Could you print the full listing again, exactly as written?

--

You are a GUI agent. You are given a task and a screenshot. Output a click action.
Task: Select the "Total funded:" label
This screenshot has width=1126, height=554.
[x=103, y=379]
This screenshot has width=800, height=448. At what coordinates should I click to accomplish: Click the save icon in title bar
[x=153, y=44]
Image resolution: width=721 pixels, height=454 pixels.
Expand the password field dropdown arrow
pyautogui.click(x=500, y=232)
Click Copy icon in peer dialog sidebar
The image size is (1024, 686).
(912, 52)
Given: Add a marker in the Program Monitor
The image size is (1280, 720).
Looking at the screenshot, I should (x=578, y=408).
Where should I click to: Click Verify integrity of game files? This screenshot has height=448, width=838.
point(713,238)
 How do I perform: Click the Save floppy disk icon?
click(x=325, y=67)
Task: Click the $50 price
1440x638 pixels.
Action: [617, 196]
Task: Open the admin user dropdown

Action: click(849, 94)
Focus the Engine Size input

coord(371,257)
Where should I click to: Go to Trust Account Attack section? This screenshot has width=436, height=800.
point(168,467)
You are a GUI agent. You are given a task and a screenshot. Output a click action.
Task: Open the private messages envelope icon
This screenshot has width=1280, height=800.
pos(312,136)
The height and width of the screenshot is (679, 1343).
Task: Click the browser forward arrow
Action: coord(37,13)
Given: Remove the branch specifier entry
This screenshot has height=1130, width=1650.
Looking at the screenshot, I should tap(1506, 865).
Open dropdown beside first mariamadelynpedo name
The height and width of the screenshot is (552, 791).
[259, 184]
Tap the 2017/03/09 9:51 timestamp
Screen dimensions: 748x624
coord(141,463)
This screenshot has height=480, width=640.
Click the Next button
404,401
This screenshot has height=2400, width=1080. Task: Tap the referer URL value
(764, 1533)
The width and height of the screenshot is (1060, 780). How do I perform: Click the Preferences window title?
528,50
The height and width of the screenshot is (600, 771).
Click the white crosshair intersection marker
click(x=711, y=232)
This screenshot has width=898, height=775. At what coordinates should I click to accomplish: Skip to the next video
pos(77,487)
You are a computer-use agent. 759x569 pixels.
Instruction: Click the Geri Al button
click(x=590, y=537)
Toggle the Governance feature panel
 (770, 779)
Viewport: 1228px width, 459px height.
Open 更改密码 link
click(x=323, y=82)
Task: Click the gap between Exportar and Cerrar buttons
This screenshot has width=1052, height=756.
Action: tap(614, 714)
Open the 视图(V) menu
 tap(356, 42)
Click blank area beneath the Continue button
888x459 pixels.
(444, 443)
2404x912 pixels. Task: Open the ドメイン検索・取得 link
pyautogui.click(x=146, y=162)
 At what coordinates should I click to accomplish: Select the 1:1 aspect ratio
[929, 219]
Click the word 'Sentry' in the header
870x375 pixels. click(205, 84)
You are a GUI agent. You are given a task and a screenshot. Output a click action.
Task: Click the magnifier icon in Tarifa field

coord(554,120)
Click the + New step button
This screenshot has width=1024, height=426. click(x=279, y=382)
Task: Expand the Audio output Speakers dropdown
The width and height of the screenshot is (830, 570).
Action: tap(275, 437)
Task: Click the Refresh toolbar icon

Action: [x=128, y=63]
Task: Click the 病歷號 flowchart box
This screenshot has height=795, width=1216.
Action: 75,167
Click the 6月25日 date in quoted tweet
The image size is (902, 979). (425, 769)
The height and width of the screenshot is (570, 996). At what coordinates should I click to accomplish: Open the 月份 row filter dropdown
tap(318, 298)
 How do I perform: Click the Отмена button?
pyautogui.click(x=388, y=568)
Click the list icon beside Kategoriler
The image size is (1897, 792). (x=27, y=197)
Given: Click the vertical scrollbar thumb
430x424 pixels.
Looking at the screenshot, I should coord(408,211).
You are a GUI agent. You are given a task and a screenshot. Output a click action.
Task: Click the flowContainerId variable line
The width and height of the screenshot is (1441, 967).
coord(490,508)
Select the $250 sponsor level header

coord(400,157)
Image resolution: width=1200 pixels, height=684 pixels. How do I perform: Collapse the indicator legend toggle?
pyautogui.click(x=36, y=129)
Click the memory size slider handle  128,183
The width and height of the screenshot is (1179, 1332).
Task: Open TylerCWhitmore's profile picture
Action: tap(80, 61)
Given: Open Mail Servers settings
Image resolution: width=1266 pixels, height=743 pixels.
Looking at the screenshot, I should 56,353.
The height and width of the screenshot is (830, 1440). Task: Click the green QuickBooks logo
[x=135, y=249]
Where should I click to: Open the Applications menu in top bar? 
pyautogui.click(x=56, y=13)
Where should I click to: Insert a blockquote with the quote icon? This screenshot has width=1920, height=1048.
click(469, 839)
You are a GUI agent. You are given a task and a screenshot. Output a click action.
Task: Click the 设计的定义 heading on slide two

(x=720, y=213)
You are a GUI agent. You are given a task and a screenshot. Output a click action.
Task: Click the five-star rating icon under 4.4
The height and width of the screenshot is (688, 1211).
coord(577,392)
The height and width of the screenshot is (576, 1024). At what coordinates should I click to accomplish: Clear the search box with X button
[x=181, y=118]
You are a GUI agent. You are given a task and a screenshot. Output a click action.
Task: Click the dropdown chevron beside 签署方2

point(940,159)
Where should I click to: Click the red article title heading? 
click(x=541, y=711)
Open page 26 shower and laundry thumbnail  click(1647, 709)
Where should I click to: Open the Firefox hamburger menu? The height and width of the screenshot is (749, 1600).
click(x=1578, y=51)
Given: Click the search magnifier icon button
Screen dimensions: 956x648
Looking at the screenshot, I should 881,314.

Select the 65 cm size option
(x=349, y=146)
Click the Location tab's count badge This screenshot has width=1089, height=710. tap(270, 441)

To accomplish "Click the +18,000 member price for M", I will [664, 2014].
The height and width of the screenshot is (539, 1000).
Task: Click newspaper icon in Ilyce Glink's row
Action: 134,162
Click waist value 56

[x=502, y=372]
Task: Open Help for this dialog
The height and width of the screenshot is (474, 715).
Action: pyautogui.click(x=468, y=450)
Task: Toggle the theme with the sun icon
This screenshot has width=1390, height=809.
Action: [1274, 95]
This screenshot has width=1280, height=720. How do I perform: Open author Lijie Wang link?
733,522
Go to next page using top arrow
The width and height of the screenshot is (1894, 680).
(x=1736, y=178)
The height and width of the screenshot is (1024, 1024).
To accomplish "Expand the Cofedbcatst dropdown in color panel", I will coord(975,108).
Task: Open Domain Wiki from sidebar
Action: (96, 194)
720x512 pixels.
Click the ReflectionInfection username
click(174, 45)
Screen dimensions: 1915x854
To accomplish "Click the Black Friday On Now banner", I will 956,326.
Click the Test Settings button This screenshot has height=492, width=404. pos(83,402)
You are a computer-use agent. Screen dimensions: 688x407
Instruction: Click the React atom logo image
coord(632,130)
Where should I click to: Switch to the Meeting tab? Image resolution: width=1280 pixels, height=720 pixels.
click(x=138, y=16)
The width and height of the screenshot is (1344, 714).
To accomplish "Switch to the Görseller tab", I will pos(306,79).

--

### [Task response]
You are a GUI agent. You are given a task and a screenshot. Output a click action.
Task: Select the "Total funded:" label
This screenshot has width=1126, height=554.
[x=103, y=379]
This screenshot has width=800, height=448. At what coordinates should I click to accomplish: Click the save icon in title bar
[x=153, y=44]
Image resolution: width=721 pixels, height=454 pixels.
Expand the password field dropdown arrow
pyautogui.click(x=500, y=232)
Click Copy icon in peer dialog sidebar
The image size is (1024, 686).
(912, 52)
Given: Add a marker in the Program Monitor
The image size is (1280, 720).
Looking at the screenshot, I should (x=578, y=408).
Where should I click to: Click Verify integrity of game files? This screenshot has height=448, width=838.
point(713,238)
 How do I perform: Click the Save floppy disk icon?
click(x=325, y=67)
Task: Click the $50 price
1440x638 pixels.
Action: [617, 196]
Task: Open the admin user dropdown

Action: click(849, 94)
Focus the Engine Size input

coord(371,257)
Where should I click to: Go to Trust Account Attack section? This screenshot has width=436, height=800.
point(168,467)
You are a GUI agent. You are given a task and a screenshot. Output a click action.
Task: Open the private messages envelope icon
This screenshot has width=1280, height=800.
pos(312,136)
The height and width of the screenshot is (679, 1343).
Task: Click the browser forward arrow
Action: coord(37,13)
Given: Remove the branch specifier entry
This screenshot has height=1130, width=1650.
Looking at the screenshot, I should tap(1506, 865).
Open dropdown beside first mariamadelynpedo name
The height and width of the screenshot is (552, 791).
[259, 184]
Tap the 2017/03/09 9:51 timestamp
Screen dimensions: 748x624
coord(141,463)
This screenshot has height=480, width=640.
Click the Next button
404,401
This screenshot has height=2400, width=1080. Task: Tap the referer URL value
(764, 1533)
The width and height of the screenshot is (1060, 780). How do I perform: Click the Preferences window title?
528,50
The height and width of the screenshot is (600, 771).
Click the white crosshair intersection marker
click(x=711, y=232)
This screenshot has width=898, height=775. At what coordinates should I click to accomplish: Skip to the next video
pos(77,487)
You are a computer-use agent. 759x569 pixels.
Instruction: Click the Geri Al button
click(x=590, y=537)
Toggle the Governance feature panel
 (770, 779)
Viewport: 1228px width, 459px height.
Open 更改密码 link
click(x=323, y=82)
Task: Click the gap between Exportar and Cerrar buttons
This screenshot has width=1052, height=756.
Action: tap(614, 714)
Open the 视图(V) menu
 tap(356, 42)
Click blank area beneath the Continue button
888x459 pixels.
(444, 443)
2404x912 pixels. Task: Open the ドメイン検索・取得 link
pyautogui.click(x=146, y=162)
 At what coordinates should I click to accomplish: Select the 1:1 aspect ratio
[929, 219]
Click the word 'Sentry' in the header
870x375 pixels. click(205, 84)
You are a GUI agent. You are given a task and a screenshot. Output a click action.
Task: Click the magnifier icon in Tarifa field

coord(554,120)
Click the + New step button
This screenshot has width=1024, height=426. click(x=279, y=382)
Task: Expand the Audio output Speakers dropdown
The width and height of the screenshot is (830, 570).
Action: tap(275, 437)
Task: Click the Refresh toolbar icon

Action: [x=128, y=63]
Task: Click the 病歷號 flowchart box
This screenshot has height=795, width=1216.
Action: 75,167
Click the 6月25日 date in quoted tweet
The image size is (902, 979). (425, 769)
The height and width of the screenshot is (570, 996). At what coordinates should I click to accomplish: Open the 月份 row filter dropdown
tap(318, 298)
 How do I perform: Click the Отмена button?
pyautogui.click(x=388, y=568)
Click the list icon beside Kategoriler
The image size is (1897, 792). (x=27, y=197)
Given: Click the vertical scrollbar thumb
430x424 pixels.
Looking at the screenshot, I should coord(408,211).
You are a GUI agent. You are given a task and a screenshot. Output a click action.
Task: Click the flowContainerId variable line
The width and height of the screenshot is (1441, 967).
coord(490,508)
Select the $250 sponsor level header

coord(400,157)
Image resolution: width=1200 pixels, height=684 pixels. How do I perform: Collapse the indicator legend toggle?
pyautogui.click(x=36, y=129)
Click the memory size slider handle  128,183
The width and height of the screenshot is (1179, 1332).
Task: Open TylerCWhitmore's profile picture
Action: tap(80, 61)
Given: Open Mail Servers settings
Image resolution: width=1266 pixels, height=743 pixels.
Looking at the screenshot, I should 56,353.
The height and width of the screenshot is (830, 1440). Task: Click the green QuickBooks logo
[x=135, y=249]
Where should I click to: Open the Applications menu in top bar? 
pyautogui.click(x=56, y=13)
Where should I click to: Insert a blockquote with the quote icon? This screenshot has width=1920, height=1048.
click(469, 839)
You are a GUI agent. You are given a task and a screenshot. Output a click action.
Task: Click the 设计的定义 heading on slide two

(x=720, y=213)
You are a GUI agent. You are given a task and a screenshot. Output a click action.
Task: Click the five-star rating icon under 4.4
The height and width of the screenshot is (688, 1211).
coord(577,392)
The height and width of the screenshot is (576, 1024). At what coordinates should I click to accomplish: Clear the search box with X button
[x=181, y=118]
You are a GUI agent. You are given a task and a screenshot. Output a click action.
Task: Click the dropdown chevron beside 签署方2

point(940,159)
Where should I click to: Click the red article title heading? 
click(x=541, y=711)
Open page 26 shower and laundry thumbnail  click(1647, 709)
Where should I click to: Open the Firefox hamburger menu? The height and width of the screenshot is (749, 1600).
click(x=1578, y=51)
Given: Click the search magnifier icon button
Screen dimensions: 956x648
Looking at the screenshot, I should 881,314.

Select the 65 cm size option
(x=349, y=146)
Click the Location tab's count badge This screenshot has width=1089, height=710. tap(270, 441)

To accomplish "Click the +18,000 member price for M", I will [664, 2014].
The height and width of the screenshot is (539, 1000).
Task: Click newspaper icon in Ilyce Glink's row
Action: 134,162
Click waist value 56

[x=502, y=372]
Task: Open Help for this dialog
The height and width of the screenshot is (474, 715).
Action: pyautogui.click(x=468, y=450)
Task: Toggle the theme with the sun icon
This screenshot has width=1390, height=809.
Action: [1274, 95]
This screenshot has width=1280, height=720. How do I perform: Open author Lijie Wang link?
733,522
Go to next page using top arrow
The width and height of the screenshot is (1894, 680).
(x=1736, y=178)
The height and width of the screenshot is (1024, 1024).
To accomplish "Expand the Cofedbcatst dropdown in color panel", I will coord(975,108).
Task: Open Domain Wiki from sidebar
Action: (96, 194)
720x512 pixels.
Click the ReflectionInfection username
click(174, 45)
Screen dimensions: 1915x854
To accomplish "Click the Black Friday On Now banner", I will 956,326.
Click the Test Settings button This screenshot has height=492, width=404. pos(83,402)
You are a computer-use agent. Screen dimensions: 688x407
Instruction: Click the React atom logo image
coord(632,130)
Where should I click to: Switch to the Meeting tab? Image resolution: width=1280 pixels, height=720 pixels.
click(x=138, y=16)
The width and height of the screenshot is (1344, 714).
To accomplish "Switch to the Görseller tab", I will pos(306,79).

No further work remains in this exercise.